Reviewed by Megan Porter.

Director Steve McQueen
Length 130 mins
Certificate 15
Rating *********-
Filmmaking: 4  Personal enjoyment: 5

Photo from the article A heist thriller about a group of women who commit an armed robbery after the deaths of their gangster husbands may at first seem an odd choice for Steve McQueen to follow up his Oscar-winning 12 Years A Slave (2013). And yet Widows (2018) is as stylistically and thematically complex as its predecessor. McQueen experiments with a typically male genre, taking the heist thriller past its canon of male (often white) criminals and presenting a tense story about the female experience within this violent environment.

Much of the marketing has focused on the star-studded cast: Viola Davis (Fences, How To Get Away With Murder) takes on the main role of Veronica Rawlings, whose husband, Harry (Liam Neeson), is killed after a botched robbery alongside several other members of his criminal enterprise.
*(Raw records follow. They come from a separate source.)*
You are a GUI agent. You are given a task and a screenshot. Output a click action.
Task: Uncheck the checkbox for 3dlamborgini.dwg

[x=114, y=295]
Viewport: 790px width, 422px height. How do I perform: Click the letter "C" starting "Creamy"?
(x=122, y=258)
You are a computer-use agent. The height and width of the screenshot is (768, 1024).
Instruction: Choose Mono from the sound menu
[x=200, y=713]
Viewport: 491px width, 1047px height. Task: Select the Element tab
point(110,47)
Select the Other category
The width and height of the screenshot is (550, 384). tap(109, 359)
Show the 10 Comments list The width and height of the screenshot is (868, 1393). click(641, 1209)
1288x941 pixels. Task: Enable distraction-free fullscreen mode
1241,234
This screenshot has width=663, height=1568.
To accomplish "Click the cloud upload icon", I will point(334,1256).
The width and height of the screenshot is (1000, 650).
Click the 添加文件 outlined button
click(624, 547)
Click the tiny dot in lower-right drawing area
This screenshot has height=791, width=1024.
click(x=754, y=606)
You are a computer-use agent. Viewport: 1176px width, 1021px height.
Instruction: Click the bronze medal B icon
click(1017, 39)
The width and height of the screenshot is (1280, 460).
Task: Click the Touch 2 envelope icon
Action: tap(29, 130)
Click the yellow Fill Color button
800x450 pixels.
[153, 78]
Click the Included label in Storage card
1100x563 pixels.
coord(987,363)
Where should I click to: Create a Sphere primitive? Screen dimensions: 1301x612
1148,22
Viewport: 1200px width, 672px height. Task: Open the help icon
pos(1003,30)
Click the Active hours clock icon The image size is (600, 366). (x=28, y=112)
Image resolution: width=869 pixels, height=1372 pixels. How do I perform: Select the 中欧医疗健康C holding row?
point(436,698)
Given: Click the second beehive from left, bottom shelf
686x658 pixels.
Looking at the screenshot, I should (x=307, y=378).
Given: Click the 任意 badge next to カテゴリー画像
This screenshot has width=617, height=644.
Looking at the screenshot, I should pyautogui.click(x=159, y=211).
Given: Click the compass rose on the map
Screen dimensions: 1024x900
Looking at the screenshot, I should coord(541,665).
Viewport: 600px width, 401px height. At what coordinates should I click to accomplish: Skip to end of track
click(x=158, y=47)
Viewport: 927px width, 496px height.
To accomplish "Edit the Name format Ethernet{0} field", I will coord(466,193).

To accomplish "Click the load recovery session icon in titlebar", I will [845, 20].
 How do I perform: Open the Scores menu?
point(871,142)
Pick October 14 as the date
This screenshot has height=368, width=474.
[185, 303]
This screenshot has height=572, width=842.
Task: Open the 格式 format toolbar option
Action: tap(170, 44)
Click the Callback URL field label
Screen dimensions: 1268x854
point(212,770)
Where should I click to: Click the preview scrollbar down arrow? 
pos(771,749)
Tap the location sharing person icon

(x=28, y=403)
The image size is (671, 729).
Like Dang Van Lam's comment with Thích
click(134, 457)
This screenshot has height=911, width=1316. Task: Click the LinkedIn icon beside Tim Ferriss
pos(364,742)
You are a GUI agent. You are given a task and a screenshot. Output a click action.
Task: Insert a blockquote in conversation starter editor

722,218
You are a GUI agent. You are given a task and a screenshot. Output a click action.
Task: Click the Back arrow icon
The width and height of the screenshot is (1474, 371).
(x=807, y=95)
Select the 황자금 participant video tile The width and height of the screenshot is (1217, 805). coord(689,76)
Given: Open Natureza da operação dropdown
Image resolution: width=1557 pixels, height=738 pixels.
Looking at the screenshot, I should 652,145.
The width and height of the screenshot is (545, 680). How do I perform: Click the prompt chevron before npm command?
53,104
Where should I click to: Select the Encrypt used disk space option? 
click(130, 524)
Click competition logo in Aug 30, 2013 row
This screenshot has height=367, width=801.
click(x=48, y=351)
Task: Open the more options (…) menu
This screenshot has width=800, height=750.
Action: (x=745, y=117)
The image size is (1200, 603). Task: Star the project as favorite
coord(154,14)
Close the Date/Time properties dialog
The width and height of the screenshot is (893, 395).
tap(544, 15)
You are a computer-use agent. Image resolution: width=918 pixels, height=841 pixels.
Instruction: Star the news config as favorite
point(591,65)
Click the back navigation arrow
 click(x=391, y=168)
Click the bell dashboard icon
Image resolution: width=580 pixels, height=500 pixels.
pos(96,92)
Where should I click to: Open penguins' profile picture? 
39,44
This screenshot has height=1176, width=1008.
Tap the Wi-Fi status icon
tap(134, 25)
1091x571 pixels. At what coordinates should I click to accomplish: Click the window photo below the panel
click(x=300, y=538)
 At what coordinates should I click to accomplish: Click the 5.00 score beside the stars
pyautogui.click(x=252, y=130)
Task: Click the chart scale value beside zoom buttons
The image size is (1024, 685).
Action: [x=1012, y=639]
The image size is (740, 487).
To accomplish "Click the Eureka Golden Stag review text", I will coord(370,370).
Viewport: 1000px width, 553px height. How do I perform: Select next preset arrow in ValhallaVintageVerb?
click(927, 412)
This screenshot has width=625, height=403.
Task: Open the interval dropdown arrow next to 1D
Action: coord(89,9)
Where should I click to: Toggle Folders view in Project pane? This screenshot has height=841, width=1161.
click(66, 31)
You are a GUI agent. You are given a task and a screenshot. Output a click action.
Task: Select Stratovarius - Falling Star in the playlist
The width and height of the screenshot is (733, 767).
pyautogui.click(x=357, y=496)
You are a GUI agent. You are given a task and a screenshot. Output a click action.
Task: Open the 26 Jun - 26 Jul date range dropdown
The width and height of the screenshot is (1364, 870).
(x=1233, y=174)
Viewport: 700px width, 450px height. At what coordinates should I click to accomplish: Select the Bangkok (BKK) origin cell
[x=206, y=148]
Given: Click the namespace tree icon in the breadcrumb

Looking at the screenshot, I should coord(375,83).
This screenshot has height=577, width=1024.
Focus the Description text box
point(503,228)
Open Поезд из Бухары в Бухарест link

After being threatened by the man her husband had stolen from, Veronica uses Harry’s hidden plans for his next job and recruits the widows of the other men killed in the incident to assist with the heist. If there were two pre-established ideas before going into this film that I had, it was that Steve McQueen could direct - and Viola Davis could act. Collaboration between the two seemed destined for success, but my expectations were beyond surpassed with Davis’ performance. Our alignment with her is cemented by the authenticity of emotion Davis achieves, commanding every scene she is in with her on-screen presence, matching the fragility of Veronica with the necessary authority she presents to the other widows in order to ensure their co-operation.

There are strong supporting performances from the other ‘widows’ of the film: store-owner and mother Linda (Michelle Rodridguez) struggles between her moral attitude and the deception of their endeavour, Alice (Elizabeth Debicki) who turns to the escort business to support herself after her abusive husband’s death, and Belle (Cynthia Erivo) who is drafted into their ranks despite being the only woman who has not been widowed - although she is a single mother, and is not shown to be romantically involved with any person in the film, so is likewise unattached to a man. Erivo in particular shines as Belle, whose distance from the criminal underworld as well as her role as a mother, hairdresser and part-time babysitter, perhaps presents her as an impartial audience surrogate. She is given a choice to enter a world that she is not personally connected to in order to support herself and her child, and adapts to her new situation as the film progresses. This is the second feature film featuring Erivo to be released this year, the first being the recent Bad Times at the El Royale (Drew Goddard, 2018); from these two performances, which vary widely in character but are similar in genre (and in how much I enjoyed them), I would anticipate this year to be a break-out for Erivo as a star.

Although the majority of the male-billed cast die in the explosive opening sequence, the performances of Daniel Kaluuya as gangster Jatemme and Colin Farrell as corrupt politician Jack Mulligan are noteworthy. Kaluuya is a menacing presence in every frame he inhabits, epitomised by his intimidation tactic during the rapping scene where he steps into another man’s personal space, lingering close enough to make both the character and the audience uncomfortable with his intense eye contact and ambiguous expression. The use of a panning shot encircling this moment - literally trapping the figures in the cinematic space, unable to escape Jatemme’s looming presence as a character raps to an increasing uncomfortable pace - only adds to his on-screen threat. This happens very early on in the film, and sets the precedent for Jatemme’s character and outbursts of extreme violence. Throughout, it is the contrast of Jatemme’s indifferent attitude towards the unexpected but heightened moments of violence he commits that leaves the audience uneasy whenever he is in a scene, unable to pre-empt his decisions or decipher what exactly triggers the outbursts.

Widows operates primarily in the moments between these instances of violence. The film’s pace rockets from pulse-racing action sequences and scenes of heightened tension to solitary moments of reflection and grief by the female characters. Balancing the emotional depth of their struggle and the nature of the genre, during which violence seems inevitable and yet manages to be shocking every time, McQueen cuts between quiet emotion and drastic harm in a way that packs a punch, and causes a visceral audience reaction - whether to gasp in horror at the escalation of a standard police stop, the crack of a gun firing, or to cheer at the violent climax at the end of the film. There were so many moments I could talk about that had an impact on me during the viewing experience - but the most interesting shot to me remains a long take from the bonnet of a car as the Chicago landscape passes by. Keep an eye out for it.

This review was published on November 28, 2018.